WHAT TO PRODUCE: I would like you to output every record below exactly, apart from the pictures.

DATA EXCERPTS:

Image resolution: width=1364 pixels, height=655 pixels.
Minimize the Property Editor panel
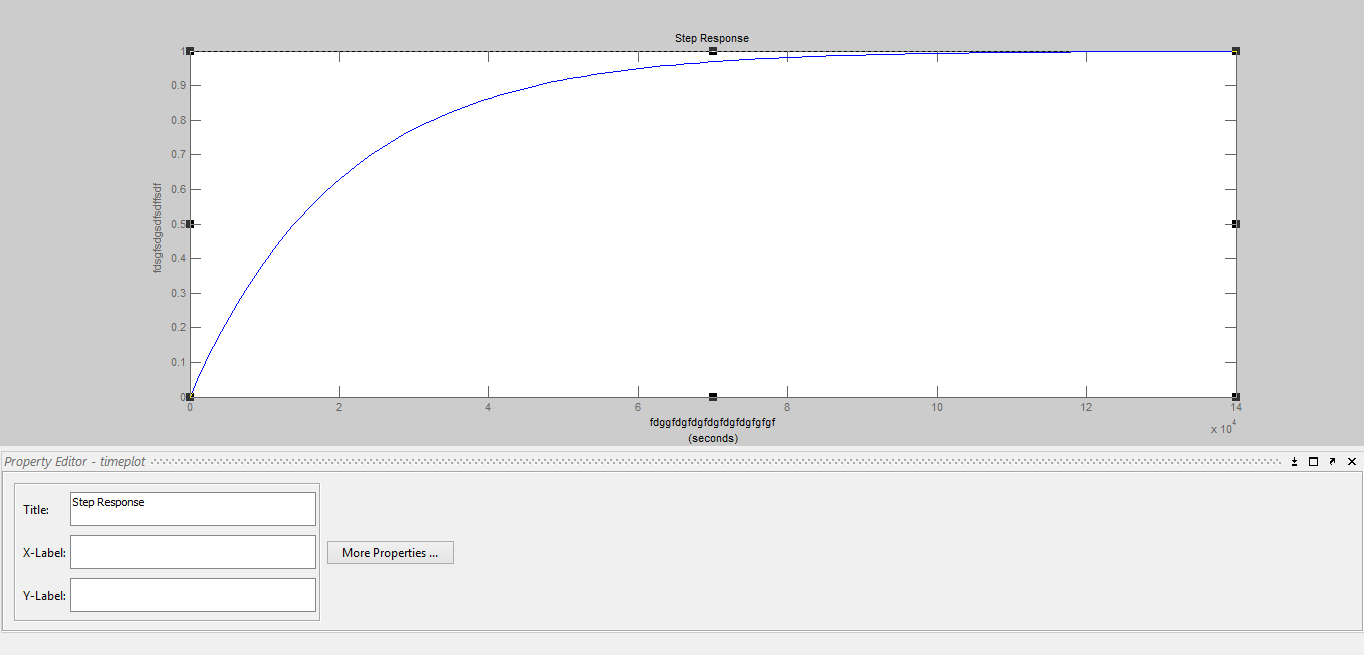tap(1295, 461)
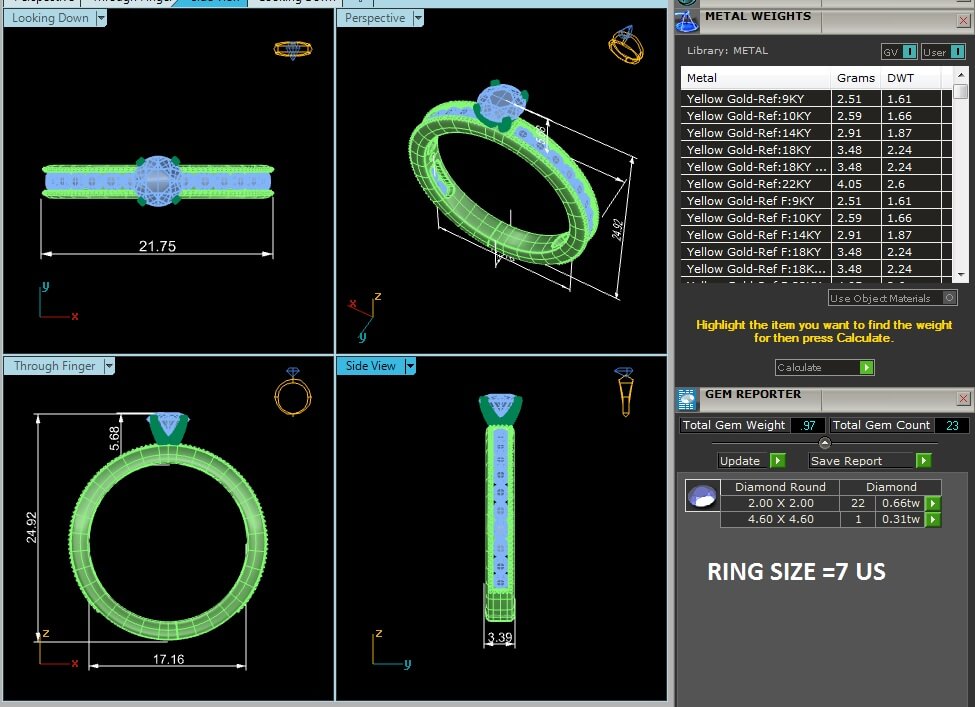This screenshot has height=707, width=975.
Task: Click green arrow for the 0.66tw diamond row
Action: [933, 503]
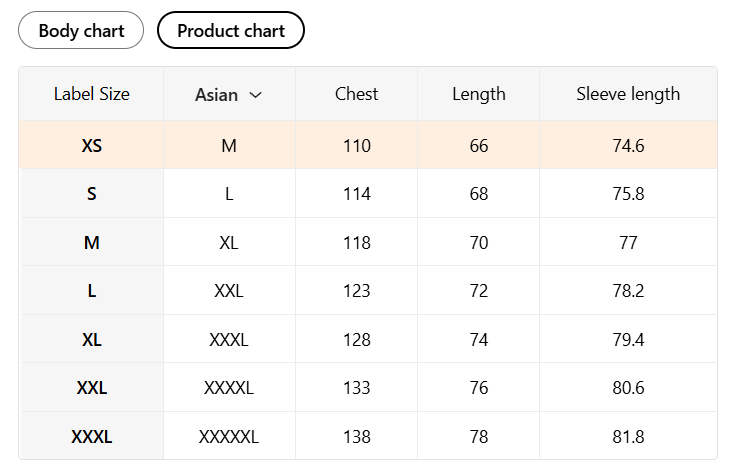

EXPECTED ANSWER:
Image resolution: width=1364 pixels, height=655 pixels.
Minimize the Property Editor panel
tap(1295, 461)
This screenshot has height=707, width=975.
Task: Click green arrow for the 0.66tw diamond row
Action: [933, 503]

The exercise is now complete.